#### Provided records:

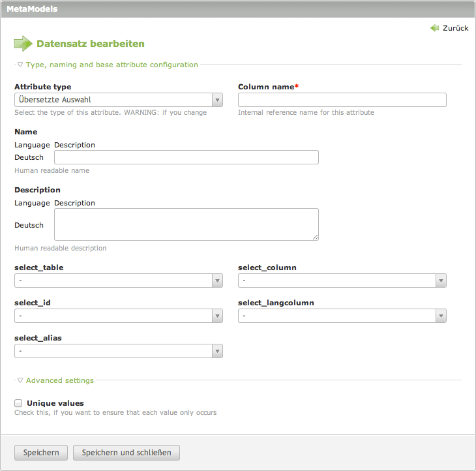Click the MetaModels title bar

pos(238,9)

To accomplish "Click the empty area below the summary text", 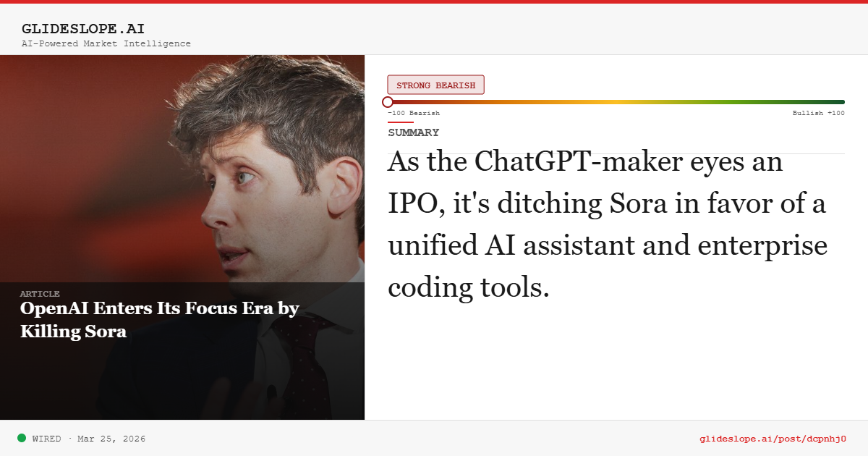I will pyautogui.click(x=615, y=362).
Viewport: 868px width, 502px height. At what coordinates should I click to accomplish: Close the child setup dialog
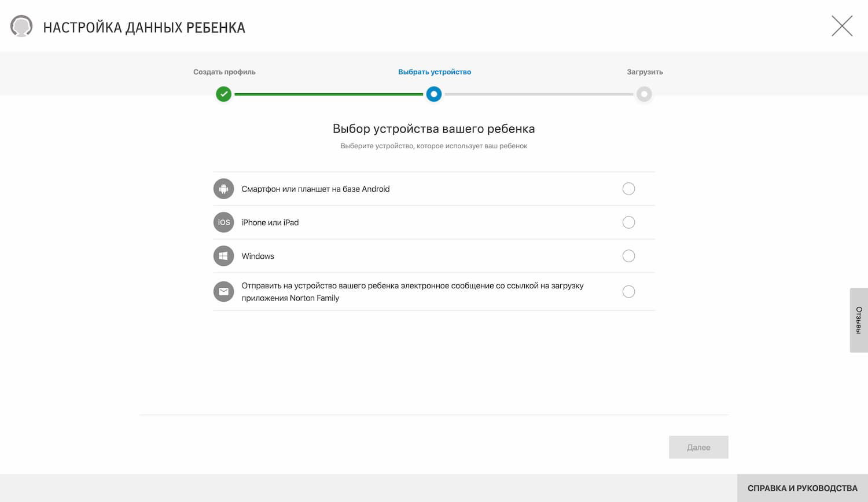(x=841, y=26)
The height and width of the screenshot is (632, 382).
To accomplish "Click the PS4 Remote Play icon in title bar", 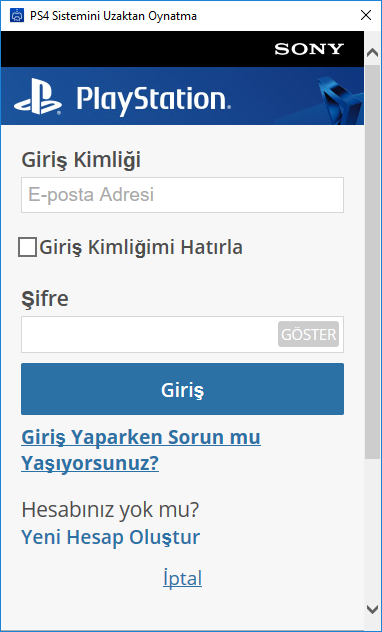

#### Prompt:
Once the line containing "Viewport: 868px width, 502px" is found, write out exactly that line and each line after it through the end of the entries, omitting pictures.

#### Result of the task:
Viewport: 868px width, 502px height. At what coordinates should I click to accomplish: Close the child setup dialog
(x=841, y=26)
The height and width of the screenshot is (632, 382).
To accomplish "Click the PS4 Remote Play icon in title bar", 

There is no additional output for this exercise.